[ICOM] AH4 tuner on 160m
Mike Morrow
mike at ILikeTheInternet.com
Mon May 17 19:01:44 EDT 2004
160 is sensitive to short antennas like any other band. But with 160 you
have to deal with far more ground effect than on other bands. The short of
it is: run as much wire as you can, avoiding the odd half wave pitfall, of
course.
I started with about 87 feet of wire on 160. It worked but a lot of the RF
was left in the tuner. I then doubled it and then accidentally put up 1/2
wave and the tuner complained at me (by not tuning -- wonder why).

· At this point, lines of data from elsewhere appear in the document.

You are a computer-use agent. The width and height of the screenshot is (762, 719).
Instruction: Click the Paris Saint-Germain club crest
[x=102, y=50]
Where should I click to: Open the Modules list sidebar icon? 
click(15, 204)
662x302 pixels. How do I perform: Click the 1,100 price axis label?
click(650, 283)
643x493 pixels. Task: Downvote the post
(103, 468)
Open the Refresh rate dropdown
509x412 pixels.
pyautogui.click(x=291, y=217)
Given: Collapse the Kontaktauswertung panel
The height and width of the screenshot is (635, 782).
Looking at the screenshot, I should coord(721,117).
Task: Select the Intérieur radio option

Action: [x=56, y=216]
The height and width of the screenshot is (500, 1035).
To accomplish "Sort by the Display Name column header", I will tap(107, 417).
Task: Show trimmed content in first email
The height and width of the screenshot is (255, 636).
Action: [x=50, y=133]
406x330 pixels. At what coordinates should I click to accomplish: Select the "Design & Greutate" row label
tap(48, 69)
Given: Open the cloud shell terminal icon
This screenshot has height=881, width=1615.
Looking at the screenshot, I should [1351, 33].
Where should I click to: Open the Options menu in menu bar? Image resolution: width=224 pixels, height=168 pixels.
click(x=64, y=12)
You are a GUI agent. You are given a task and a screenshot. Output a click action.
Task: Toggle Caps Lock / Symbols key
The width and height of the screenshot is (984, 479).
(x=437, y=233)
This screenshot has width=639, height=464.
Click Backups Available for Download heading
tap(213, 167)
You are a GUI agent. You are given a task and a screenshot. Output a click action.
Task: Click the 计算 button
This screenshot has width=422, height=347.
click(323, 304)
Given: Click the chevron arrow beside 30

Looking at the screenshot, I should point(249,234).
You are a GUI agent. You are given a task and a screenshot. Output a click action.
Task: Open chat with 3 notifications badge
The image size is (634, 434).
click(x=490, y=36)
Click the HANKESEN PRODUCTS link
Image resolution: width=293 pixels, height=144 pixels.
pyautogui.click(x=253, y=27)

I finally went out to a long long wire. I forget now how long it was but it
ran off a long way into the woods. I worked the U.S. fairly well from
Arkansas. But I was losing a lot to the ground, I am sure.
But I surely had a potent signal on 10 meters!
Mike/W6XXX
----- Original Message -----
From: "Cletus W Whitaker" <whitaker at pa.net>
To: "ICOM Reflector" <icom at mailman.qth.net>
Sent: Sunday, May 16, 2004 8:14 AM
Subject: Re: [ICOM] AH4 tuner on 160m
> de WB2CPN South Central Pennsylvania 2004.05.16
>
> I've used the AH-4 on a 170 feet ladder-line dipole on
> 160 meters. The antenna was mainly for the other bands.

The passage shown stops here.